The Chicago-Boston series this weekend is a tone-setter for the final stretch of the season, and earlier, Sarah laid out the strategy for how the South Side Sox can take it to the Fenway Sox. It’s a very convincing analysis – that is, unless, the BoSox can get to the ChiSox starters.
Chicago is a team that hits home runs, and they’ll try and score as much as possible from the get-go; a strategy that has worked for the most part. They do lead the league in home runs and they are 3d in runs scored. But they’ve also suffered losses even when scoring big and they’re not a team that’ll come back. Chicago is 11-12 when behind in the second inning, 15-19 in the third, 16-28 in the fourth, and 15-34 in the fifth, anything beyond that and you can almost bet they’ll lose.
They do have 35 comeback wins, but they’ve also blown 26 leads, and their starters have the toughest time getting over the 6th inning: they hold a collective 5.55 era.
The ChiSox might score a lot, but they’ll lose some of those games.
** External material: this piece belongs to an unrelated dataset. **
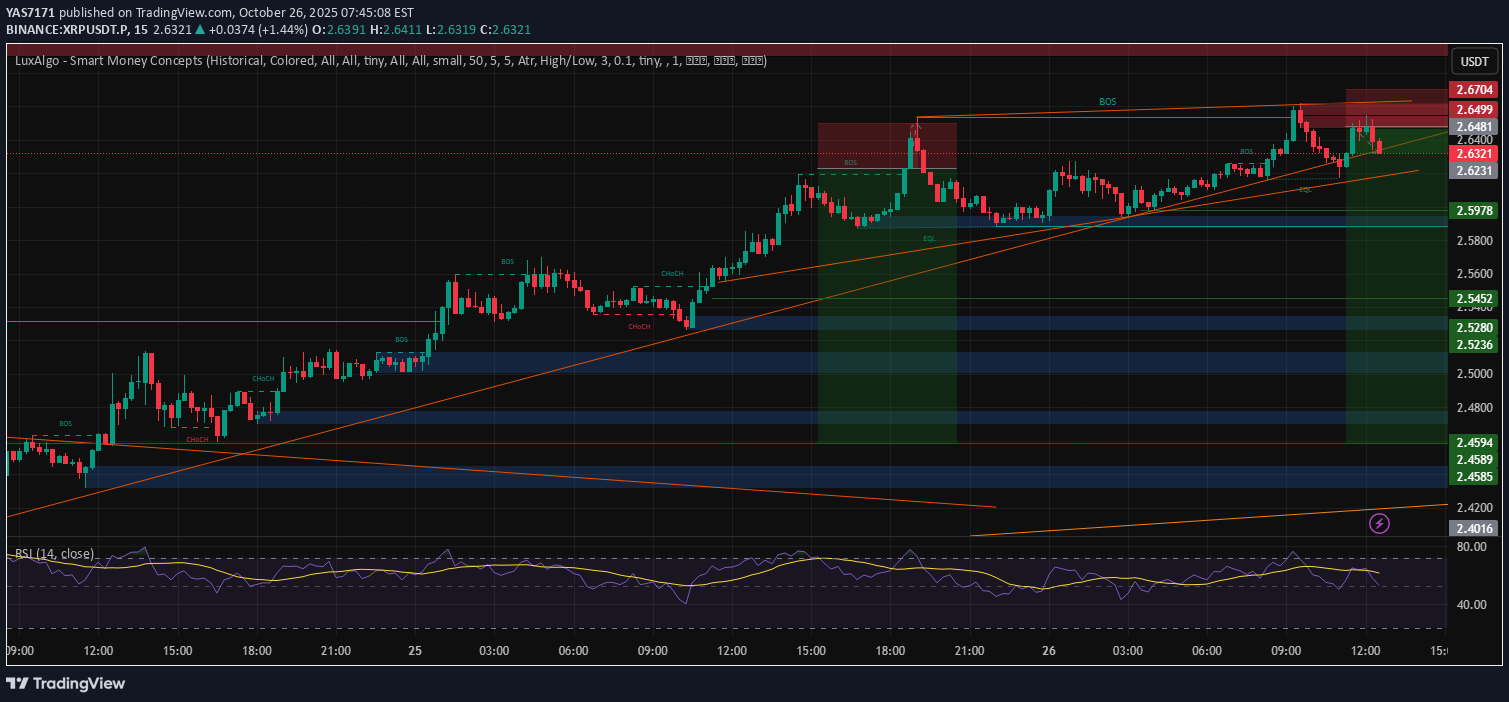
Task: Click the 26 date marker on the time axis
Action: 1048,650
Just a quick glance at their calendar and we see a 8-7 loss to Kansas City, a 10-6 loss to Minnesota, 10-8 loss to Cleveland, just to name a few.
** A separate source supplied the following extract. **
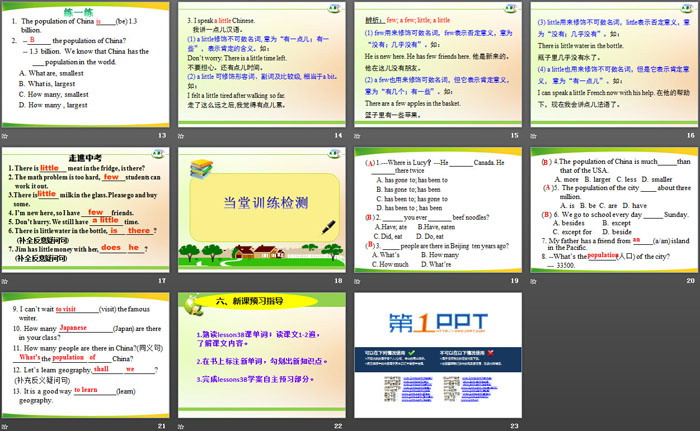
Task: Choose slide 20 about population of China
Action: click(x=614, y=208)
Although their bullpen has been solid all year, the only reliever with a record over .500 that has pitched in more than 20 games is their closer, Bobby Jenks (and he has three blown saves), which is to say, should the BoSox get to the starter, it’ll be tough for the relievers to limit or hold the damage to allow the Chicago offense to try to get back in the game.
Tonight’s starter will be a tough cookie for the BoSox to figure out. Javier Vazquez is 3-2 with a 3.00 era in August (2-1 1.96 era in the last 3 starts) and he’s pitched 7 or more innings in each one of those, but he does have a sub .500 record, all thanks to his 5.53 era in the 3d inning (and his five long balls in the 5th). If the BoSox get to Vazquez before the 6th, probably by scoring four or five runs, then they’re good.
Tomorrow’s starter, Mark Buehrle has had a very inconsistent season, but the same framework applies. Get to him quick, and he’ll be outta there by the 5th.
Now, Sunday is a different story, as Gavin Floyd has pitched very well all year (14-6, 3.70), but it can’t negate the fact that he’s allowed five or more runs in five starts, one of which came against these very same BoSox.
So what’s the game-plan team? Score early and often.